The assessment of a drug’s risks does not end at the moment of approval. The strict conditions of clinical trials differ from reality, where a diverse range of patients with various conditions may begin treatment. This heterogeneity can lead to the emergence of new information regarding the safety of the drug. It is important to note that medications are not necessarily dangerous; during the approval process, it must already be demonstrated that the expected benefits outweigh the potential risks.

After a drug is marketed, continuous monitoring helps identify possible side effects and ensure safer use of the medication. The long-term effects of drug use must also be considered, and newly acquired information should be incorporated into medication treatment protocols. Based on this information, authorities may take action to restrict or modify the further marketing of drugs if necessary.

Expected and Unexpected Side Effects

The side effects of medications include both expected and unexpected effects. Expected side effects are known at the time of approval and are included in the drug’s prescribing information. These are communicated to users in the patient information leaflet in the form of warnings, so that they are aware of the risks. Unexpected side effects, on the other hand, represent new information and are not included in the official documentation.

Doctors and healthcare professionals play a key role in monitoring side effects. The National Institute of Pharmacy and Nutrition (OGYÉI) particularly focuses on the reporting of serious side effects, as their evaluation is prioritized. Serious side effects include those that pose a life-threatening risk, cause permanent health damage, or require hospitalization. Patients and their relatives are also important stakeholders, as they experience the effects of medications. Therefore, it is recommended that anyone who notices a side effect consult a healthcare provider.

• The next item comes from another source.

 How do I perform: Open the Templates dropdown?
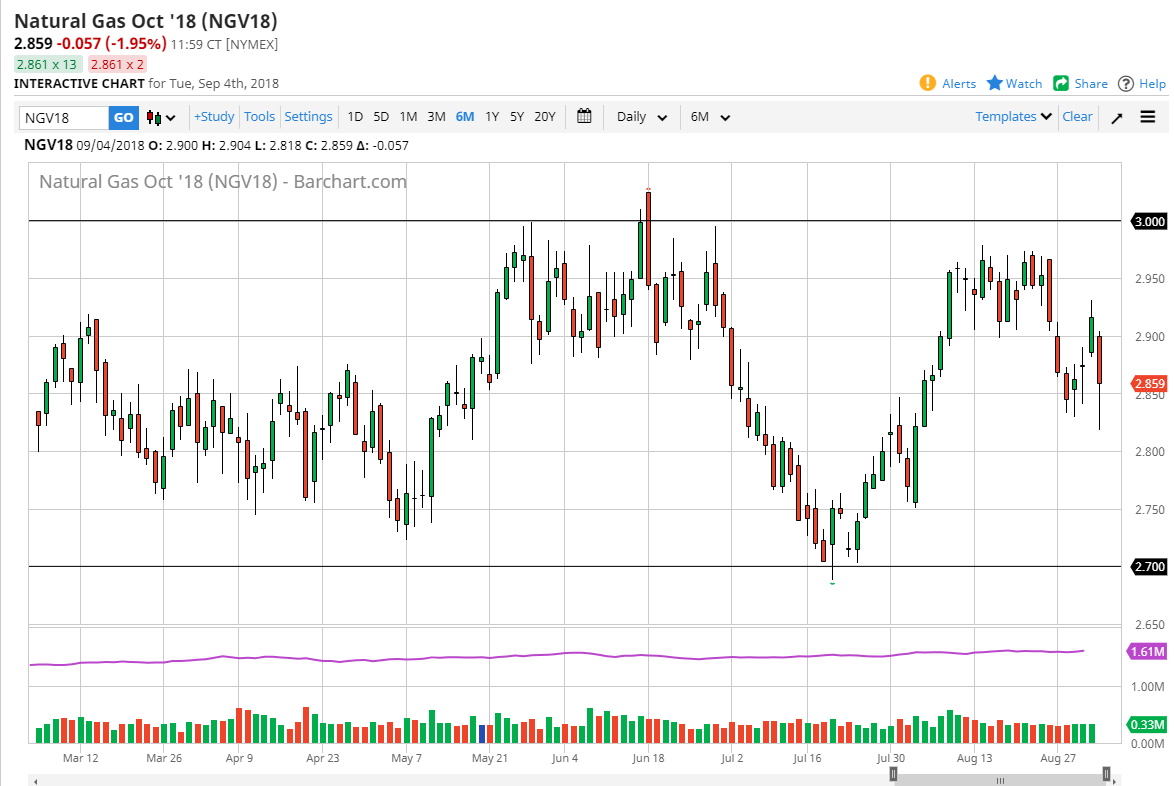click(1013, 116)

The Impact of Diet on Drug Effects

Nutrition can significantly affect the effectiveness of medications. Certain foods can influence the absorption, effect, and even cause side effects of drugs. Interactions between foods and medications are not always documented, so patients need to be mindful of what they consume while taking medications.

The medical community and the pharmaceutical industry are continuously working to provide patients with the most comprehensive information about potential interactions between medications and foods. Knowledge of this information can help avoid side effects and maximize the effects of medications.

EU Side Effect Database and Reporting Process

In the European Union, a central side effect database operates, allowing for the tracking of serious side effects. The number of reported cases is continuously increasing, indicating that patients and healthcare professionals are becoming more aware of the importance of reporting side effects. Reports are forwarded by the OGYÉI to the EU database, which aids in improving drug safety.

During the side effect reporting process, it is important for reports to be as accurate and detailed as possible. This not only assists professionals in their work but also contributes to a more precise evaluation of the causal relationships between drugs and side effects. It can be helpful for patients to document their experiences and seek their doctor’s assistance in making reports.

Medications Under Enhanced Supervision

In the European Union, medications under enhanced supervision are marked with a black triangle. This designation indicates that experiences related to the use of the drug are still limited, so monitoring is stricter. The black triangle marking can be found in the patient information leaflet and the prescribing information, aimed at drawing the attention of patients.

Medications under enhanced supervision include those that contain new active substances, biological products, or those whose approval is subject to special conditions. For these drugs, regulatory authorities conduct more intensive monitoring to ensure safe use. The list of medications is continuously updated, and the enhanced supervision status can be modified at any time based on the authorities’ decisions.

To ensure the safe use of medications, it is essential for patients to be informed about potential risks and side effects. Detailed information and monitoring of side effects help safeguard patients’ health and contribute to the safe application of drugs.